The Prime Minister recently announced that the UK plans to power every home in the UK with renewable energy by 2030. The initiative would involve a massive expansion of offshore wind generation from 30GW to 40GW. The objective is certainly an ambitious one.

Electricity generation is probably the most eye-catching element of the sustainability debate. There’s no doubt that there will have to be a fundamental shift in how we generate electricity if the nation is to get close to achieving net carbon zero goals.

But there’s also an important debate about the locations where the energy is used – including our homes. Achieving goals for the percentage of energy generated by renewables will be easier if the homes we are building now need to use less of it.

The net carbon zero objective also has to consider how homes are built. Citu estimates that the average house generates over 50 tonnes of CO2 during construction. With a target of over 250,000 new home completions each year, that’s a lot of carbon dioxide potentially going into the atmosphere.

Faster and Greener

That all sets the industry quite a challenge: build over a quarter of a million new homes each year while minimising the carbon emissions during and after construction. The country is still struggling to achieve the first element of that challenge.

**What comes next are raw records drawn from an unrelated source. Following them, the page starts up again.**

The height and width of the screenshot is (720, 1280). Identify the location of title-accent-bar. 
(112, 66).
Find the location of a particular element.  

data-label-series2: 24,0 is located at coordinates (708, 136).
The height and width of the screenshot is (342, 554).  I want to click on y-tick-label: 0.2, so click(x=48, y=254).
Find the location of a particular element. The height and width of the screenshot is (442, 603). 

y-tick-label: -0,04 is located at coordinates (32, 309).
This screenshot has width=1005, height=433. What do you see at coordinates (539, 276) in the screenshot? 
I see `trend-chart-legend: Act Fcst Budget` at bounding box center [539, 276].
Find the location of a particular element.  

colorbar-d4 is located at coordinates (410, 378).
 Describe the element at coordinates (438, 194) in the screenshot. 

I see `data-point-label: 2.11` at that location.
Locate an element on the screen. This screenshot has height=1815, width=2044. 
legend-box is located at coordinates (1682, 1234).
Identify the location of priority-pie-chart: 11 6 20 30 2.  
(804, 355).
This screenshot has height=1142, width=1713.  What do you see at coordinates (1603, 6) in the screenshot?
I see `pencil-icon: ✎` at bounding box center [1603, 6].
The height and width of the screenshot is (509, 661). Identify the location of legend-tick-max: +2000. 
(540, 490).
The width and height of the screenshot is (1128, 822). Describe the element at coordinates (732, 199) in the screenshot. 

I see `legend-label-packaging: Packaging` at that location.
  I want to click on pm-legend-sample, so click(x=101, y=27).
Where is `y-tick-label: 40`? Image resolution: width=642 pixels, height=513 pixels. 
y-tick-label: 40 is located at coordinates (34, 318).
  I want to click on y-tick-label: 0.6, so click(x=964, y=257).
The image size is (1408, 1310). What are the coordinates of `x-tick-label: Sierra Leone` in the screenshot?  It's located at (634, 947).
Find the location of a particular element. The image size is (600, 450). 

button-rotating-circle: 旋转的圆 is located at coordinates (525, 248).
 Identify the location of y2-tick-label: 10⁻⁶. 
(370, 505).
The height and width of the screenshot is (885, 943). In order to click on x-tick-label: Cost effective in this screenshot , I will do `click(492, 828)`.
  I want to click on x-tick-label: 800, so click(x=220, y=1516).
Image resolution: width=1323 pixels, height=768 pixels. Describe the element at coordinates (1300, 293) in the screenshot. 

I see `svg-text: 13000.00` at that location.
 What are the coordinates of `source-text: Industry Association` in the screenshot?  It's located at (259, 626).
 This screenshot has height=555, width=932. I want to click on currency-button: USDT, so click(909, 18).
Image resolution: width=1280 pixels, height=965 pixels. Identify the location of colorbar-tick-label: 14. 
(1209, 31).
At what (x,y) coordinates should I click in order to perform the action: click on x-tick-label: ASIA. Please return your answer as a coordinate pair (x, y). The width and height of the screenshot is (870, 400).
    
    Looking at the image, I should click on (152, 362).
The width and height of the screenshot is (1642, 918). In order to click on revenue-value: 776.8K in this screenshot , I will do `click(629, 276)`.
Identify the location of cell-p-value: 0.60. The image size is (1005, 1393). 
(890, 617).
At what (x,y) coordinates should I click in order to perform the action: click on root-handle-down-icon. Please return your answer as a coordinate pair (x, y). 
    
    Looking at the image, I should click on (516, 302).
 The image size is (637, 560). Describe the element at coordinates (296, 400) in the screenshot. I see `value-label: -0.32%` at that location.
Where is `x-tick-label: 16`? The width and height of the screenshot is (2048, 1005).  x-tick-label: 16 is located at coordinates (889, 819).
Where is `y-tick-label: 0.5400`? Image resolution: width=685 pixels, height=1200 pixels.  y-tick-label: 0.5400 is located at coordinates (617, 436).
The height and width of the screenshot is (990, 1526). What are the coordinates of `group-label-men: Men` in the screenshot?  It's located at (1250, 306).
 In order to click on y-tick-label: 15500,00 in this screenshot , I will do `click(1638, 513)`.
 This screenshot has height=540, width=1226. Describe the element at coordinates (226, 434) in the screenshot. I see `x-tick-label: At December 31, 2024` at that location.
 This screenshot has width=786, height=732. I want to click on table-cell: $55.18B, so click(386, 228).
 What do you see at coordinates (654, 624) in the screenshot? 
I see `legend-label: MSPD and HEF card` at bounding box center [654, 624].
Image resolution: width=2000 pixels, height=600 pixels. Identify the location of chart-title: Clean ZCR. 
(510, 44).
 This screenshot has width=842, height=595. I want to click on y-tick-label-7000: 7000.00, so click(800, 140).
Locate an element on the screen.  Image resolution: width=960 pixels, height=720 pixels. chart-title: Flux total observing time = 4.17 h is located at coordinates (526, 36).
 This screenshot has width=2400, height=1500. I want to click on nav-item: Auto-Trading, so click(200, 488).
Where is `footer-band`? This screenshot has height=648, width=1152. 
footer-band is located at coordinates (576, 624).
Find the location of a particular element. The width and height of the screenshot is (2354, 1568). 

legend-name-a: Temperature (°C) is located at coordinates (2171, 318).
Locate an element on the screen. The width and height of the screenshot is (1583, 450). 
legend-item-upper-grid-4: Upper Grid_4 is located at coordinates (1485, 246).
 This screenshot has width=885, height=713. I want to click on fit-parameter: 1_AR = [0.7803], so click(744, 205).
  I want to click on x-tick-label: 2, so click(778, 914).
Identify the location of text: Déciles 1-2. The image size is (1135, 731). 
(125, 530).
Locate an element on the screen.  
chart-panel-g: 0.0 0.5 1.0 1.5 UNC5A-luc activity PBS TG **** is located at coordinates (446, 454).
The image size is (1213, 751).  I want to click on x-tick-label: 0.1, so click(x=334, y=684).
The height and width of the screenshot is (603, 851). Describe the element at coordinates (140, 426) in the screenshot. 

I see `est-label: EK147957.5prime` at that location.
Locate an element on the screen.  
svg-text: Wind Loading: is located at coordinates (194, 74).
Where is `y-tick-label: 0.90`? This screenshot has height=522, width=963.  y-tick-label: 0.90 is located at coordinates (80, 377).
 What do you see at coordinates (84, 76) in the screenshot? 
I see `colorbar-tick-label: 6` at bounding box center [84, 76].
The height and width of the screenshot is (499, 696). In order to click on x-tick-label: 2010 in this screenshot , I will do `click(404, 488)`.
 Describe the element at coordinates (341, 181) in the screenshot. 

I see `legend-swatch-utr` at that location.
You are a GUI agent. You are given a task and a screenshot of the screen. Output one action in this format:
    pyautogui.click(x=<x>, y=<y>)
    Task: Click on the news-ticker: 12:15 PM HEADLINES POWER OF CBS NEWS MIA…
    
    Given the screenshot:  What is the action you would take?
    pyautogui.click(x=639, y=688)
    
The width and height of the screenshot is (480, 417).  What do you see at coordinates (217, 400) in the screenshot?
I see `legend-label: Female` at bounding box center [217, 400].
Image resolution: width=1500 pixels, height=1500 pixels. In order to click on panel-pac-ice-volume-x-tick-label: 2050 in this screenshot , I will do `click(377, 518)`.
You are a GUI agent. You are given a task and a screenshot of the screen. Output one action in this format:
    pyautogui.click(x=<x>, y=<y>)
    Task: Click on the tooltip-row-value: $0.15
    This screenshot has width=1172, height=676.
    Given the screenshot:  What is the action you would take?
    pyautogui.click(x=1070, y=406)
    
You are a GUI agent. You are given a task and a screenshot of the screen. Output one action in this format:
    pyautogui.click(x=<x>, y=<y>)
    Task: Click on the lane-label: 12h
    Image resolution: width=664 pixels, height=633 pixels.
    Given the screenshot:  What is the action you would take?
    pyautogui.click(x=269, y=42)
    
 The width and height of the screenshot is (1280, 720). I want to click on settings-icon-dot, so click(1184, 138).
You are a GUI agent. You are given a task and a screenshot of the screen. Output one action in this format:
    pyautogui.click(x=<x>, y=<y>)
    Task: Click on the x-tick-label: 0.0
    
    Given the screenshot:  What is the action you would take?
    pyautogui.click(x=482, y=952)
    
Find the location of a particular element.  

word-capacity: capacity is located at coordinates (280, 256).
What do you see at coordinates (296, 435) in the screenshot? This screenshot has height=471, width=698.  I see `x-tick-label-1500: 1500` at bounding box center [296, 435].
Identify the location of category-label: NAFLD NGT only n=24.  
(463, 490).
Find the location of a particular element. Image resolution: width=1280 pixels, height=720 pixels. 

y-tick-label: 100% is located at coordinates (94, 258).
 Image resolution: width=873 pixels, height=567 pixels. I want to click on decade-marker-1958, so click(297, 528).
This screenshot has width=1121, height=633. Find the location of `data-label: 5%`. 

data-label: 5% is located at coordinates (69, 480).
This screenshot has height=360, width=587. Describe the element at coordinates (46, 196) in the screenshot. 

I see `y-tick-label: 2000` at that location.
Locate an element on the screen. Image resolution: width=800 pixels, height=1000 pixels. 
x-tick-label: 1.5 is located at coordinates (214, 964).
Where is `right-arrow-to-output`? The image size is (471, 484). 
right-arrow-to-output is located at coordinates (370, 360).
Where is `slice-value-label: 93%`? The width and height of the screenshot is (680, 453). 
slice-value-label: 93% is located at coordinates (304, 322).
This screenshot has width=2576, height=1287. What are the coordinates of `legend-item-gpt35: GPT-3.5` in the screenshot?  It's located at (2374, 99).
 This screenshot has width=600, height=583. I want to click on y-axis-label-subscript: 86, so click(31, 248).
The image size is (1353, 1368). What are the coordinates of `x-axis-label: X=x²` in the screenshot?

It’s time to stop kicking this challenge down the road and start looking seriously at the practical options available, right now, to help meet these goals. Which means that the time for widespread adoption of offsite construction is now – not some undefined point in the future. Greater adoption of MMC with a ‘can-do’ culture of collaboration and innovation makes it possible to dramatically increase the supply of good quality homes and tackle carbon emission targets.

Offsite and Net Zero Carbon

Offsite construction methods use more sustainable construction materials such as responsibly-sourced timber. This material has the added advantage of storing carbon as trees grow. Construction using MMC consumes less energy and the controlled manufacturing process creates more energy-efficient buildings in the long-term.

Offsite brings repeatability and the opportunity to standardise the design of building elements. This drives out the maximum amounts of time, cost and uncertainty from the process. Greater standardisation of products and processes will produce economies of scale that will allow homes to be completed even faster and more cost-effectively.

With over a quarter of a million homes being built each year, the choices we make now could massively help or hinder progress towards a net carbon zero economy. If we want to be sustainable we have to change how we build and do it at scale.